Childhood Suicide

Spin the clock – the unplanned joy - and
hope and plans can only cover the daylight
hours. You don't know where you'll land – teenage
years of rape and hatred – but that's not true now.
You don't know where you'll land - perhaps a baptism of fire;
the childhood days struggling to speak. Adult years pass
at the bottom of a bottle, it's far from perfect but it's a living.

I see love, I see sex, I see moonlight hours waning as you
wait for life to pause. The clock-face is killing me – tick and
tick – a new eccentricity and a new city. Heartache and tambourines
mark the passage of adulthood, we're waiting on life to work out. I remember
a childhood in anxiety; six years old with suicide on the mind – but sixteen
years down and I'm sorry. Twenty-four with wasted love and swollen ribcages;
I can see love and an indentured relationship.

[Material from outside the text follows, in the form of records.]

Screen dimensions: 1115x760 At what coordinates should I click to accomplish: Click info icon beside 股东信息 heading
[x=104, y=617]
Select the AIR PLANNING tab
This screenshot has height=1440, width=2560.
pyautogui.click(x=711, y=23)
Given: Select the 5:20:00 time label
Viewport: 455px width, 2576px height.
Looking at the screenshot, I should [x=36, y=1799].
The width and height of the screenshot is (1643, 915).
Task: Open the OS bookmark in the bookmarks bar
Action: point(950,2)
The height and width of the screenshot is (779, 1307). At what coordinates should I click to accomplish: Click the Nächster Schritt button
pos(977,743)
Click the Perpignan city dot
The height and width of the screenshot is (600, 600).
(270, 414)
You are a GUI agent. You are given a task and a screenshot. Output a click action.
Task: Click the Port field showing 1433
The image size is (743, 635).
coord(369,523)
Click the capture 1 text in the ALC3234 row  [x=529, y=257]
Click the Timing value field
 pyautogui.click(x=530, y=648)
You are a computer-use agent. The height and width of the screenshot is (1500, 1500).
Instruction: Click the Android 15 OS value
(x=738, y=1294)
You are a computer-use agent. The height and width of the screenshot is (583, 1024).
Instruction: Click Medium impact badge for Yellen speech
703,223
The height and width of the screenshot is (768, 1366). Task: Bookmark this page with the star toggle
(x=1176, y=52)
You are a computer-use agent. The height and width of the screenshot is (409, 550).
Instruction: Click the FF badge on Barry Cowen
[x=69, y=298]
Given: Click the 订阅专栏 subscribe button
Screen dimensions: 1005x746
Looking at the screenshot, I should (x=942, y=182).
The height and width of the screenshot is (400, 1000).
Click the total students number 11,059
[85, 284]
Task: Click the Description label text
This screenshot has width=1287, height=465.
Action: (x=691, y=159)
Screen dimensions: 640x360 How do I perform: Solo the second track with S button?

A bundle of hopes and dreams; a child in pride and expectations – a
lifetime plan of success and happiness must be in tatters now. But with
bulimia down the drain and depression up in flames, you'd have thought
problems would dissipate. But now I see that you understand how life
turns, and there's no point fighting apathy. And suicide – in all appeals -
alleviates all of the problems of life. I'd like to see to you ignore this point of
concern – the clock will spin again.